The British Colonel fighting at Breach Inlet in the late 1700s wrote of alligators, spiders “as big as my coat buttons,” rattlesnakes, “nothing to drink but brackish water”—we read it on the commemorative plaque before running back across the road to the boat to head out, leaving Sullivan’s Island, sailing across the harbor, past the curve of Charleston’s battery.
Rough palmettos and changing leaves, expanses of yellow marsh, no movement except that of the sea birds, a vulture circling on an updraft. This is the verge of the New World.
At Brickyard Creek, there’s a loop of houses, small outpost of development—half are empty or for sale. There’s an old cemetery across the road. We walk up to a grave—Bolden, the name is. “I want to see a dead person,” Tallulah says.

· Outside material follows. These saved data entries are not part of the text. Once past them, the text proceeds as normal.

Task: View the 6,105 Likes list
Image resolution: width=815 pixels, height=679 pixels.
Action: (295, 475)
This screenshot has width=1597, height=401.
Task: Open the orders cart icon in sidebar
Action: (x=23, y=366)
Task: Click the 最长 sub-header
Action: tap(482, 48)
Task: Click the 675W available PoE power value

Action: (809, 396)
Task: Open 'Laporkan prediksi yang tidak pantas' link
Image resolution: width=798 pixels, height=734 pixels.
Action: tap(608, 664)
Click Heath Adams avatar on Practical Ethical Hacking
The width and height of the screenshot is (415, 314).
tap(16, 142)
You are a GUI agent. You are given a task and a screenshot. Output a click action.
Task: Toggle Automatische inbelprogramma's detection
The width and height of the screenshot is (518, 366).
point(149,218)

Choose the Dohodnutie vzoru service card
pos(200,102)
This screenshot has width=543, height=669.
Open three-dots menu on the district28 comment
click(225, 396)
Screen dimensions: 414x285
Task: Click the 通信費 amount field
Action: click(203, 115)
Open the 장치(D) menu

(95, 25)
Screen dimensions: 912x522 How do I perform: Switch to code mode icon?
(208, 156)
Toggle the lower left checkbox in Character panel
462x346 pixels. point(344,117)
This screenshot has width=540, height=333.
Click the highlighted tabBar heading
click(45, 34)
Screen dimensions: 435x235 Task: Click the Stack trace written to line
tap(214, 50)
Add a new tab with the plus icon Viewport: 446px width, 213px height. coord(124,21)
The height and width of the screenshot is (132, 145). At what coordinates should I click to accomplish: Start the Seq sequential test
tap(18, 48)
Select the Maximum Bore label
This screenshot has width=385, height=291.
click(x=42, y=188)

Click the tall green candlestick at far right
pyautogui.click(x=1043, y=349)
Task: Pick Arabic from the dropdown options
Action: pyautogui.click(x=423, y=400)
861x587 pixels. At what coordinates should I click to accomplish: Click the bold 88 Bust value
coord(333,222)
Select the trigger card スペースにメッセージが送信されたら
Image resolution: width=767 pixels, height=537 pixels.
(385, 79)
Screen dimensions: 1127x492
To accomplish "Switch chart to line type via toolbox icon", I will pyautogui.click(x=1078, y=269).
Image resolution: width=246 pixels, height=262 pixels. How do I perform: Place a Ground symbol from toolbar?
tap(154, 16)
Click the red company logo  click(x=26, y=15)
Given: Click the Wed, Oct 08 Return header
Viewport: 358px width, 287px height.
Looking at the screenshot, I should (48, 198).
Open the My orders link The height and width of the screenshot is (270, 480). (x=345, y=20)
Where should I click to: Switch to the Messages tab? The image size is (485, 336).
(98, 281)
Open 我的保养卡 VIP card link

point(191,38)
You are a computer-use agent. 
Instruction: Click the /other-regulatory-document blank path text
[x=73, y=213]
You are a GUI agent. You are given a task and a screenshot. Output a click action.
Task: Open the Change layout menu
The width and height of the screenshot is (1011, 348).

I think of Buddy Bolden and his loud, loud cornet bursting from the bandstand at Lincoln Park, echoing all the way down to Canal Street. Years later, holding an instrument donated to the asylum, he played breaking notes that sounded like mown grass, like sweat and cheap perfume, like barbershop bravado, which recalled boys with dented brass that had come up the river from Asomante and Santiago, shouting for pure joy.
I tell her there’s nothing but bones down there, the woman’s been buried since 1926. “I want to see it,” she insists. Spanish moss hangs from the low limbs of the oak trees. The graves are scattered haphazardly, overgrown with weeds—one still a mound of earth, though the man died a year ago. I wonder why the gray dirt hasn’t melted into the grass. I don’t want to go near the little lambs on the headstones.
Walking back, Tallulah gathers fine sand at the road’s edge—stops and spreads her arms wide, chanting an incantation to some god she’s created, letting the sand fall from her fingers and smiling up at the moonlit sky.